MBA students. The book's critique of conventional economics-as-taught is most relevant to people currently being trained in that tradition — the next generation of economic actors who will need alternative frameworks.

◌ Be ready for

This is an economics book for people who don't read economics, which means it sacrifices rigour for accessibility in places. Economists will find it insufficiently technical; general readers should not mistake its approachability for simplicity.

Frequently Asked Questions

Is Doughnut Economics worth reading?

Doughnut Economics provides the most intellectually coherent alternative to GDP-growth orthodoxy currently available in mainstream economics writing. Its visual framework — the doughnut — has already influenced city planning in Amsterdam and Copenhagen. Whether or not its prescriptions are fully implementable, its diagnosis of economic orthodoxy's failures is accurate and necessary.

Who should read Doughnut Economics?

Policy makers, urban planners, business strategists, and citizens who want an alternative economic framework that takes both human wellbeing and planetary boundaries seriously as co-equal constraints.

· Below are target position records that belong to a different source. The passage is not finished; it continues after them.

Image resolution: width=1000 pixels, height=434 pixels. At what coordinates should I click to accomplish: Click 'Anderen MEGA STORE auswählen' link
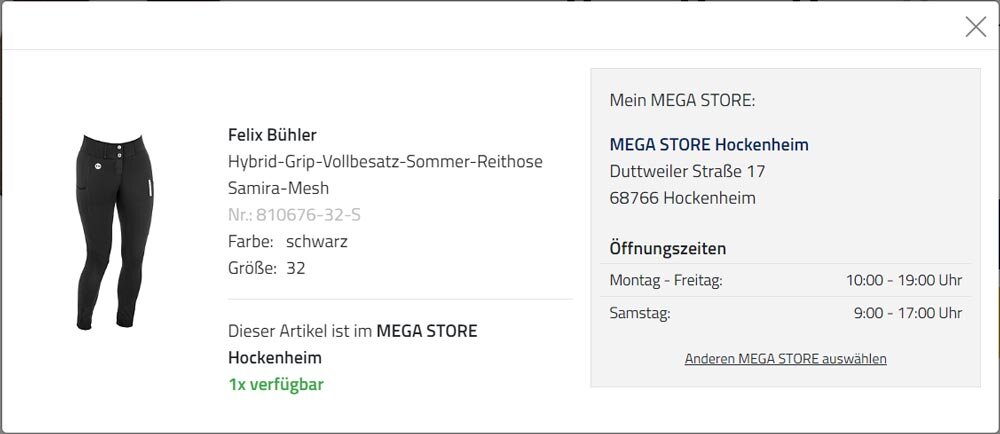point(785,359)
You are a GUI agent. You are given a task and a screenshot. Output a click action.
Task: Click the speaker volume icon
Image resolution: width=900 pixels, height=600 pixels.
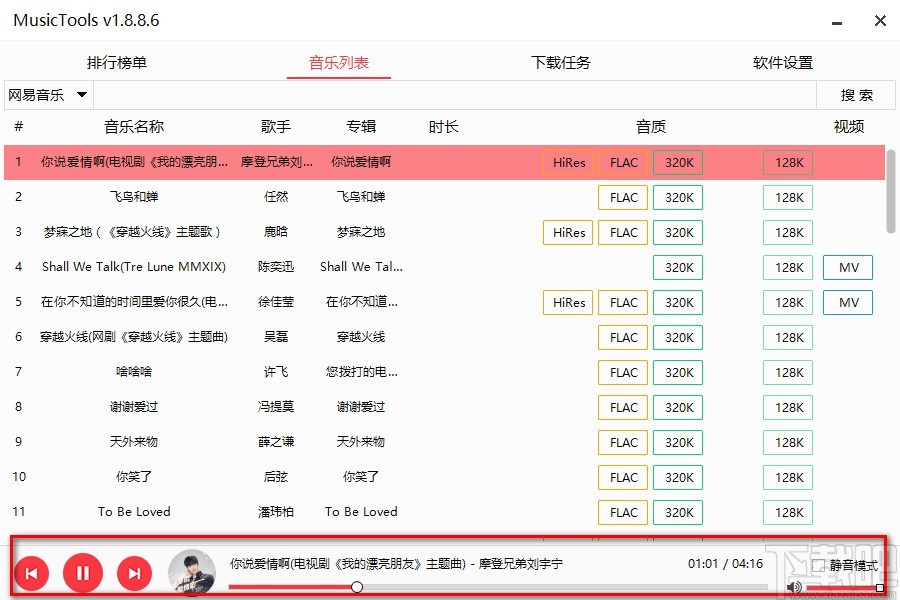[795, 588]
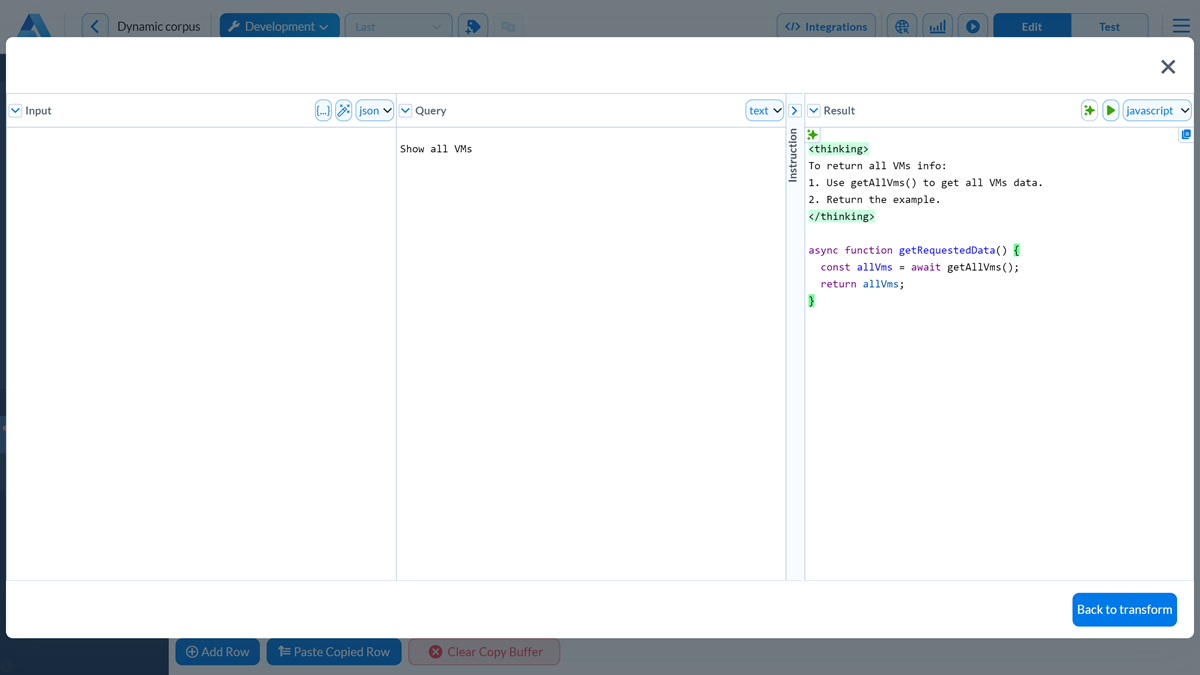This screenshot has height=675, width=1200.
Task: Click the Integrations button in top bar
Action: (x=826, y=26)
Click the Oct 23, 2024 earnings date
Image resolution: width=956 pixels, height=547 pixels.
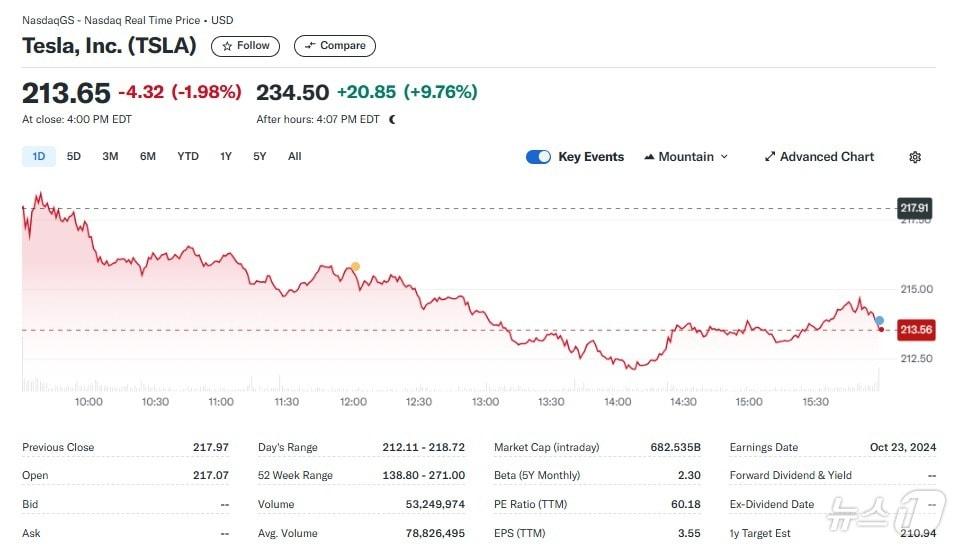[902, 447]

What is Doughnut Economics about in one sentence?

Kate Raworth's doughnut is one of the most compelling visual metaphors in contemporary economics: a ring with an inner boundary (the social foundation — the basic human needs that must be met) and an outer boundary (the planetary ceiling — the biophysical systems that must not be overshot).

The Verdict

*Doughnut Economics* provides the most intellectually coherent alternative to GDP-growth orthodoxy currently available in mainstream economics writing. Its visual framework — the doughnut — has already influenced city planning in Amsterdam and Copenhagen. Whether or not its prescriptions are fully implementable, its diagnosis of economic orthodoxy's failures is accurate and necessary.